I’ll go when I’m older, I thought. When I’m sixty, when I’m done with my teaching career.
Who knew the world would be a much more hostile place now? Or maybe it was always hostile, but I had the luxury of ignorance when I was twenty-two.
At any rate, I didn’t go. I weenied out. I put it off. I failed. I was a chicken shit.

Couldda Wouldda Shouldda
Who knows what direction my life would’ve taken had I done what I’d always said I wanted to do?
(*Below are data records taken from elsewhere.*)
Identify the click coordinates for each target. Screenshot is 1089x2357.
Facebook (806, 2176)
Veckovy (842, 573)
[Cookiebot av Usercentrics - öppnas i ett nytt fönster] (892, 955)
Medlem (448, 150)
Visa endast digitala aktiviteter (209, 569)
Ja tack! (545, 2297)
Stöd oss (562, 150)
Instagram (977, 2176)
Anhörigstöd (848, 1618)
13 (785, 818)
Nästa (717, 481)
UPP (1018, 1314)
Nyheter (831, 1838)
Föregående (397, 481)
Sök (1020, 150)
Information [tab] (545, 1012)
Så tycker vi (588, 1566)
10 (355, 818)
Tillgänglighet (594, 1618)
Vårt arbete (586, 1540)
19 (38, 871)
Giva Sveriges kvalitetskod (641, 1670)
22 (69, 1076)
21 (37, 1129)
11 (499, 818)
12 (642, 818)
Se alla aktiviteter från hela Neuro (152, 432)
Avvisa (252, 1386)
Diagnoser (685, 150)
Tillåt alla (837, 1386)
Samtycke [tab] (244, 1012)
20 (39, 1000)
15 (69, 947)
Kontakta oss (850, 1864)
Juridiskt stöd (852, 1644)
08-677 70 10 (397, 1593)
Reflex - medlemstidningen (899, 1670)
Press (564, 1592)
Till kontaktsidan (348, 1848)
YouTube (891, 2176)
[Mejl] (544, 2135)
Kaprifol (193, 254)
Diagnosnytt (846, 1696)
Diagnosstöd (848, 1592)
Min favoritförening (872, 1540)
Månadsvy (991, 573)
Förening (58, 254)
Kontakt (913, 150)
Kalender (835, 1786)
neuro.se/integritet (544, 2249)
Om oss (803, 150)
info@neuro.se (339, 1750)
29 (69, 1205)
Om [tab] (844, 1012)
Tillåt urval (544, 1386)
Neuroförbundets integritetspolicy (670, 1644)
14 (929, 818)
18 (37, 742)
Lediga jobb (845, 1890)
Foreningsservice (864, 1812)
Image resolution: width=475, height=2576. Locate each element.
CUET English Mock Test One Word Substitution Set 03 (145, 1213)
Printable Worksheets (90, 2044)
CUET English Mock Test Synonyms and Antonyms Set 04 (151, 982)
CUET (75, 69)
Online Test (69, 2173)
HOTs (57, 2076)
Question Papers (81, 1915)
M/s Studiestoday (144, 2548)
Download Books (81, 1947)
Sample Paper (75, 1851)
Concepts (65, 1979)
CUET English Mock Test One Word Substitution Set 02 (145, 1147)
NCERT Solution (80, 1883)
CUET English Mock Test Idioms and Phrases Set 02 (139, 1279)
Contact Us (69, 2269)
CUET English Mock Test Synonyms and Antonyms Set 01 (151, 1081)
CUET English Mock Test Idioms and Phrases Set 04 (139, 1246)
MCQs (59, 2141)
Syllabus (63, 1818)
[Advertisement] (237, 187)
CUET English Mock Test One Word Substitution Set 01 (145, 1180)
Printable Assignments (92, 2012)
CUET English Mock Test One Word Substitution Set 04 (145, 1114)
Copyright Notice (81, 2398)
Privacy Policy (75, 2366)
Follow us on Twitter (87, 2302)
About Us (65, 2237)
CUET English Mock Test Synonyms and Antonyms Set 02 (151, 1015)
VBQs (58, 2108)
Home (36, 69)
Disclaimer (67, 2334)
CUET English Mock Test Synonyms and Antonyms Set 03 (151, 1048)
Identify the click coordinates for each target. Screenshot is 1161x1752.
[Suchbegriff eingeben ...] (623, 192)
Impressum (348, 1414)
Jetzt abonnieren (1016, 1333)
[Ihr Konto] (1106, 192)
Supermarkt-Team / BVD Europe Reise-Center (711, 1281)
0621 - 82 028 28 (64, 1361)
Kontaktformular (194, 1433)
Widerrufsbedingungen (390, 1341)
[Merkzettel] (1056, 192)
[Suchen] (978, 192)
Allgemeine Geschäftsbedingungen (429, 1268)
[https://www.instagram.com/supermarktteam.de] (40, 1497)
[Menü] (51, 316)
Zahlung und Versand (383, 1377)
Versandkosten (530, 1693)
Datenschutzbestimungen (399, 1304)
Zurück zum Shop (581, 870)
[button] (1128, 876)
Go out and help the world? I might’ve met the love of my life or died of some tropical disease. I would’ve had three different children, not the ones I have and am so proud of now.
If I would’ve gone to the interview and been offered a job with the Peace Corps, I would be bilingual, for sure. I would know too much Spanish to write little picture books teaching the basics to non-speakers. I would’ve written my memoir of living in Honduras or Nicaragua during times of revolution. I would be famous or dead, or both.

2 thoughts on “Peace Corps Fail

  1. A friend of mine had gone into the PC and had a terrible experience. Maybe the universe was telling you something – I would not regret not going.